TASK BRIEF -> Render the lines below as a JSON list of strings, one string for each line and no strings for blank lines.

DATA ENTRIES ->
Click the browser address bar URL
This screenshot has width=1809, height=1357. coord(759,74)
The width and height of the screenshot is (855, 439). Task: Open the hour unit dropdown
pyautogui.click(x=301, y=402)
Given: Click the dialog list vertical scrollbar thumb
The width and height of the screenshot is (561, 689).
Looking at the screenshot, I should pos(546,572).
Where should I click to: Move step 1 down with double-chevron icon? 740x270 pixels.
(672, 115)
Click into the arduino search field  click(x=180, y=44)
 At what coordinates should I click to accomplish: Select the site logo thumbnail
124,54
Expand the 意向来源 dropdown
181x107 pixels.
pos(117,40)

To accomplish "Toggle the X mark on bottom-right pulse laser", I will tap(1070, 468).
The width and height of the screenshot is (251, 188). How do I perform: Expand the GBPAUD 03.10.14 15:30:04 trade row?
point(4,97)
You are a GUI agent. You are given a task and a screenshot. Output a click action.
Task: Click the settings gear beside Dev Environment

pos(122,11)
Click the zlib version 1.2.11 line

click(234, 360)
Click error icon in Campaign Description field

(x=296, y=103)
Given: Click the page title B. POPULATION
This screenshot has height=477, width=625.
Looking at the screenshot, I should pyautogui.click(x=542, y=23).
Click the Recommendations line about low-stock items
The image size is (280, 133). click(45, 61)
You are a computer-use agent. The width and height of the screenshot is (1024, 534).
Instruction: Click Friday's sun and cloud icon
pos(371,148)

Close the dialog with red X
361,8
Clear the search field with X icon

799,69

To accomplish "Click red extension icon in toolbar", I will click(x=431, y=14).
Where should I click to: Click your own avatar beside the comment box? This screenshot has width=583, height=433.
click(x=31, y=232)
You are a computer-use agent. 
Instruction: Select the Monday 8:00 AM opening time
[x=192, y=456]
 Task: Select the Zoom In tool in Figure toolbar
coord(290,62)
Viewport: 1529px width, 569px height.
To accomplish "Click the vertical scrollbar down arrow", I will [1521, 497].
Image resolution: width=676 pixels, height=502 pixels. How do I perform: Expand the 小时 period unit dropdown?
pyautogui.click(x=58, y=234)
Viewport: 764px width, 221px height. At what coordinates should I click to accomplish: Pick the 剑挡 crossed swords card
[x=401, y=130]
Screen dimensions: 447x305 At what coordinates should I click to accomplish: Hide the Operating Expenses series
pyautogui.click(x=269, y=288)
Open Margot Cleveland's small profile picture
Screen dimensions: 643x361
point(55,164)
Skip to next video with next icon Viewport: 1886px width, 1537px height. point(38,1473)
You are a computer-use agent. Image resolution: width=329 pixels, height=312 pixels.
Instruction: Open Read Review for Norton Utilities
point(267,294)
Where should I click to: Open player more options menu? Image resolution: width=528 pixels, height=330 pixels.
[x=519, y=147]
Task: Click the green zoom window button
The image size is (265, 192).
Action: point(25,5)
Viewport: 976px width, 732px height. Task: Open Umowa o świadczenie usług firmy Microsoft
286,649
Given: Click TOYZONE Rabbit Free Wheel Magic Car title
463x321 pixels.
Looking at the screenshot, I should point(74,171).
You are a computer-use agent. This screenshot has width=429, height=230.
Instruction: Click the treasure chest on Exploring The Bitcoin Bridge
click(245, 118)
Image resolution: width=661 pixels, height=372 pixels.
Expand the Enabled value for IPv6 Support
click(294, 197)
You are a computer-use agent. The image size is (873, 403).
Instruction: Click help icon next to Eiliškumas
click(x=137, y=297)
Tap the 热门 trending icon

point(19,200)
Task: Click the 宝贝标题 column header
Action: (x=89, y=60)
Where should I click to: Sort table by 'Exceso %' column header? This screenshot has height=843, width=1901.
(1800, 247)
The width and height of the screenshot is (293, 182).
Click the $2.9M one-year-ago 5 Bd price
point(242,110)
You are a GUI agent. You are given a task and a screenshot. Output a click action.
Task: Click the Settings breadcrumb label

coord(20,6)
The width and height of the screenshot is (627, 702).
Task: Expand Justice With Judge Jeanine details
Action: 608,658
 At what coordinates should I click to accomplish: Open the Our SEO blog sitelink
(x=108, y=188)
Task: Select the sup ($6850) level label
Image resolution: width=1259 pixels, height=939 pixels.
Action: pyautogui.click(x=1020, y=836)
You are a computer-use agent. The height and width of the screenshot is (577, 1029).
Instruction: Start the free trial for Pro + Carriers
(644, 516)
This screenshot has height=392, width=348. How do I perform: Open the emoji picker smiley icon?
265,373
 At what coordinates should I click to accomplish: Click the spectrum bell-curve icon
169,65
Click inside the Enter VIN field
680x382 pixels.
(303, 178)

REPLY TO THE TASK ->
[
  "Click the browser address bar URL",
  "This screenshot has width=1809, height=1357. coord(759,74)",
  "The width and height of the screenshot is (855, 439). Task: Open the hour unit dropdown",
  "pyautogui.click(x=301, y=402)",
  "Given: Click the dialog list vertical scrollbar thumb",
  "The width and height of the screenshot is (561, 689).",
  "Looking at the screenshot, I should pos(546,572).",
  "Where should I click to: Move step 1 down with double-chevron icon? 740x270 pixels.",
  "(672, 115)",
  "Click into the arduino search field  click(x=180, y=44)",
  " At what coordinates should I click to accomplish: Select the site logo thumbnail",
  "124,54",
  "Expand the 意向来源 dropdown",
  "181x107 pixels.",
  "pos(117,40)",
  "To accomplish \"Toggle the X mark on bottom-right pulse laser\", I will tap(1070, 468).",
  "The width and height of the screenshot is (251, 188). How do I perform: Expand the GBPAUD 03.10.14 15:30:04 trade row?",
  "point(4,97)",
  "You are a GUI agent. You are given a task and a screenshot. Output a click action.",
  "Task: Click the settings gear beside Dev Environment",
  "pos(122,11)",
  "Click the zlib version 1.2.11 line",
  "click(234, 360)",
  "Click error icon in Campaign Description field",
  "(x=296, y=103)",
  "Given: Click the page title B. POPULATION",
  "This screenshot has height=477, width=625.",
  "Looking at the screenshot, I should pyautogui.click(x=542, y=23).",
  "Click the Recommendations line about low-stock items",
  "The image size is (280, 133). click(45, 61)",
  "You are a computer-use agent. The width and height of the screenshot is (1024, 534).",
  "Instruction: Click Friday's sun and cloud icon",
  "pos(371,148)",
  "Close the dialog with red X",
  "361,8",
  "Clear the search field with X icon",
  "799,69",
  "To accomplish \"Click red extension icon in toolbar\", I will click(x=431, y=14).",
  "Where should I click to: Click your own avatar beside the comment box? This screenshot has width=583, height=433.",
  "click(x=31, y=232)",
  "You are a computer-use agent. ",
  "Instruction: Select the Monday 8:00 AM opening time",
  "[x=192, y=456]",
  " Task: Select the Zoom In tool in Figure toolbar",
  "coord(290,62)",
  "Viewport: 1529px width, 569px height.",
  "To accomplish \"Click the vertical scrollbar down arrow\", I will [1521, 497].",
  "Image resolution: width=676 pixels, height=502 pixels. How do I perform: Expand the 小时 period unit dropdown?",
  "pyautogui.click(x=58, y=234)",
  "Viewport: 764px width, 221px height. At what coordinates should I click to accomplish: Pick the 剑挡 crossed swords card",
  "[x=401, y=130]",
  "Screen dimensions: 447x305 At what coordinates should I click to accomplish: Hide the Operating Expenses series",
  "pyautogui.click(x=269, y=288)",
  "Open Margot Cleveland's small profile picture",
  "Screen dimensions: 643x361",
  "point(55,164)",
  "Skip to next video with next icon Viewport: 1886px width, 1537px height. point(38,1473)",
  "You are a computer-use agent. Image resolution: width=329 pixels, height=312 pixels.",
  "Instruction: Open Read Review for Norton Utilities",
  "point(267,294)",
  "Where should I click to: Open player more options menu? Image resolution: width=528 pixels, height=330 pixels.",
  "[x=519, y=147]",
  "Task: Click the green zoom window button",
  "The image size is (265, 192).",
  "Action: point(25,5)",
  "Viewport: 976px width, 732px height. Task: Open Umowa o świadczenie usług firmy Microsoft",
  "286,649",
  "Given: Click TOYZONE Rabbit Free Wheel Magic Car title",
  "463x321 pixels.",
  "Looking at the screenshot, I should point(74,171).",
  "You are a computer-use agent. This screenshot has width=429, height=230.",
  "Instruction: Click the treasure chest on Exploring The Bitcoin Bridge",
  "click(245, 118)",
  "Image resolution: width=661 pixels, height=372 pixels.",
  "Expand the Enabled value for IPv6 Support",
  "click(294, 197)",
  "You are a computer-use agent. The image size is (873, 403).",
  "Instruction: Click help icon next to Eiliškumas",
  "click(x=137, y=297)",
  "Tap the 热门 trending icon",
  "point(19,200)",
  "Task: Click the 宝贝标题 column header",
  "Action: (x=89, y=60)",
  "Where should I click to: Sort table by 'Exceso %' column header? This screenshot has height=843, width=1901.",
  "(1800, 247)",
  "The width and height of the screenshot is (293, 182).",
  "Click the $2.9M one-year-ago 5 Bd price",
  "point(242,110)",
  "You are a GUI agent. You are given a task and a screenshot. Output a click action.",
  "Task: Click the Settings breadcrumb label",
  "coord(20,6)",
  "The width and height of the screenshot is (627, 702).",
  "Task: Expand Justice With Judge Jeanine details",
  "Action: 608,658",
  " At what coordinates should I click to accomplish: Open the Our SEO blog sitelink",
  "(x=108, y=188)",
  "Task: Select the sup ($6850) level label",
  "Image resolution: width=1259 pixels, height=939 pixels.",
  "Action: pyautogui.click(x=1020, y=836)",
  "You are a computer-use agent. The height and width of the screenshot is (577, 1029).",
  "Instruction: Start the free trial for Pro + Carriers",
  "(644, 516)",
  "This screenshot has height=392, width=348. How do I perform: Open the emoji picker smiley icon?",
  "265,373",
  " At what coordinates should I click to accomplish: Click the spectrum bell-curve icon",
  "169,65",
  "Click inside the Enter VIN field",
  "680x382 pixels.",
  "(303, 178)"
]